|At least 20 to 30 tonnes of oil have leaked into the sea since the Rena ran aground on Wednesday [EPA]|
New Zealand’s prime minister has called for an investigation into how a cargo ship ran aground on a coral reef off the country’s North Island, leaking oil and threatening an environmental disaster.
Salvage workers on Sunday began an operation to remove an estimated 1,500 tonnes of heavy fuel oil from the stricken Rena amid fears bad weather could be on the way.
The ship, which is at an 11-degree list, suffered extensive damage in the accident last Wednesday and has leaked 20 to 30 tonnes of oil into the sea, according to authorities.

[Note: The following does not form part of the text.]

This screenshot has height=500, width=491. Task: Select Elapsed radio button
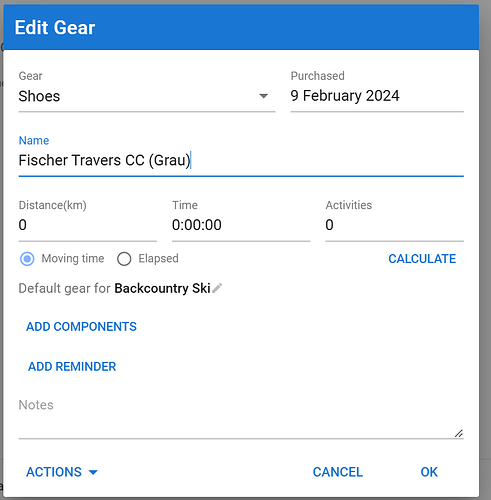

John Key, the prime minister, arriving in the city of Tauranga in the Bay of Plenty to assess the crisis, said there was no excuse for the accident, which occurred on the Astrolabe reef 22kms off the coast of the wildlife-rich Bay of Plenty.
“People know about the reef, and for [the ship] to plough into it for no particular reason, at night, in calm waters, tells you something terrible has gone wrong and we need to understand why,” he told reporters.
His visit came as two barges began scooping up spilled oil, the first time response teams have been able to get out on the water and attack the slick.
Al Jazeera’s Rachel Morton reporting from Tauranga, said oil would be pumped from the 47,000-tonne ship Rena on to another vessel moored adjacent to it.
Rena‘s containers had been secured with extra lashing as a precaution and Maritime New Zealand (MNZ) said officials would work “around the clock” to remove the oil before the worst of the weather hit.
“It is expected to take about two days to remove oil, all things going well,” said MNZ.
Salvage workers had previously been limited to spraying chemical dispersants from aircraft and helping affected wildlife as they waited for specialist equipment to arrive from elsewhere in New Zealand and Australia.
Conditions were calm on Sunday morning as oil recovery teams headed out to collect oil spilled on the surface, but forecasters said winds were expected to increase by Monday, creating sea swells that would make transferring the fuel even more difficult and dangerous.
Authorities say the rest of the fuel must be removed before the cargo stacked on the deck can be unloaded and attempts made to refloat the ship.
The ship was carrying 2,171 loaded containers, some containing pollutants including paint and grease, when it crashed into the reef last Wednesday.